Martin and Jean’s small selection echoes their “passion for the wines of small winegrowers that truly represent their place of origin [terroir],” as Martin says. That’s a formula, at once trendy and old-fashion, that the traveler is well-advised to take as his own motto while getting to know French wines.  In wine tastings with those unaccustomed to French and European appellations, Martin joins many small-shop owners in saying that one of his tasks with New World consumers it to get them to loosen their focus on expecting a particular taste from a particular grape varietal.

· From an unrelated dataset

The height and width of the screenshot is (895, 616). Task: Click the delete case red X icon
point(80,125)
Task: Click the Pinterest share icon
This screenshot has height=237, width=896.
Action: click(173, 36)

These aren’t necessarily pricey wines. Most are in the 15-35€ range, along with a splash of more expensive wines from notable low-yield vineyards. There’s no Bordeaux in the shop, as Martin explains, because he finds that too many vintners and traders of the Bordeaux region have generally opted to sell through large distribution channels, meaning that any retail price that he might have for such wines would far exceed their price in chain shops, which would in term make him and Jean look like a price gougers. Actually, Martin does have some well-aging Bordeaux along with along with other “vins de garde” and old vintages in a private cellar in the 5th arrondissement. Those wines are also available for sale, so knowledgeable wine-lovers might wish to inquire about wines beyond those found in this wonderful little wine pantry.